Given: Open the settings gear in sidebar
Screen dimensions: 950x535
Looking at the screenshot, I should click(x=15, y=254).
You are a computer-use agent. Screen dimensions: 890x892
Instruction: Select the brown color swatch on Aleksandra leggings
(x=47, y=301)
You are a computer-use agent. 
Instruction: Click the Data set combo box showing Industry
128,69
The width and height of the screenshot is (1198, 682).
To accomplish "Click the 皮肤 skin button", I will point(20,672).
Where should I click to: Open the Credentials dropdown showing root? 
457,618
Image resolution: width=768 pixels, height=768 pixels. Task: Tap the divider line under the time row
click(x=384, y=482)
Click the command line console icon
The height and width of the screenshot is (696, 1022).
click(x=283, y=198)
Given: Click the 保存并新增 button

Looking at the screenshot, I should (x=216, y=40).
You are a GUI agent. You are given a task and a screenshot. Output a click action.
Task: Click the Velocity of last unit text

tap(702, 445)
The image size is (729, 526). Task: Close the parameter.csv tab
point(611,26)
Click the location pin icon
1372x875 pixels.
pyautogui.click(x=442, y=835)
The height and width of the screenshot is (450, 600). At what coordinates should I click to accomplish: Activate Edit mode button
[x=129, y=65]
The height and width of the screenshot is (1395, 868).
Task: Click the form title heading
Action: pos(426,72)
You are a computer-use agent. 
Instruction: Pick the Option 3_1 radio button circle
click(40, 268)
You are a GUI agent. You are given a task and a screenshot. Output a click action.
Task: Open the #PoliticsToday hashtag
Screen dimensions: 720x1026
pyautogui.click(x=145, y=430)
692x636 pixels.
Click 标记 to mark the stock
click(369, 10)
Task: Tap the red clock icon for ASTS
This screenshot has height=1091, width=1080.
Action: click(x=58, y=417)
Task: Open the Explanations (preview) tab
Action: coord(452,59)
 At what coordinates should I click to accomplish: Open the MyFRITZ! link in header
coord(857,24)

Problem details: Give the data again, exactly as it stands.

Exercise answer:
Given: Open the settings gear in sidebar
Screen dimensions: 950x535
Looking at the screenshot, I should click(x=15, y=254).
You are a computer-use agent. Screen dimensions: 890x892
Instruction: Select the brown color swatch on Aleksandra leggings
(x=47, y=301)
You are a computer-use agent. 
Instruction: Click the Data set combo box showing Industry
128,69
The width and height of the screenshot is (1198, 682).
To accomplish "Click the 皮肤 skin button", I will point(20,672).
Where should I click to: Open the Credentials dropdown showing root? 
457,618
Image resolution: width=768 pixels, height=768 pixels. Task: Tap the divider line under the time row
click(x=384, y=482)
Click the command line console icon
The height and width of the screenshot is (696, 1022).
click(x=283, y=198)
Given: Click the 保存并新增 button

Looking at the screenshot, I should (x=216, y=40).
You are a GUI agent. You are given a task and a screenshot. Output a click action.
Task: Click the Velocity of last unit text

tap(702, 445)
The image size is (729, 526). Task: Close the parameter.csv tab
point(611,26)
Click the location pin icon
1372x875 pixels.
pyautogui.click(x=442, y=835)
The height and width of the screenshot is (450, 600). At what coordinates should I click to accomplish: Activate Edit mode button
[x=129, y=65]
The height and width of the screenshot is (1395, 868).
Task: Click the form title heading
Action: pos(426,72)
You are a computer-use agent. 
Instruction: Pick the Option 3_1 radio button circle
click(40, 268)
You are a GUI agent. You are given a task and a screenshot. Output a click action.
Task: Open the #PoliticsToday hashtag
Screen dimensions: 720x1026
pyautogui.click(x=145, y=430)
692x636 pixels.
Click 标记 to mark the stock
click(369, 10)
Task: Tap the red clock icon for ASTS
This screenshot has height=1091, width=1080.
Action: click(x=58, y=417)
Task: Open the Explanations (preview) tab
Action: coord(452,59)
 At what coordinates should I click to accomplish: Open the MyFRITZ! link in header
coord(857,24)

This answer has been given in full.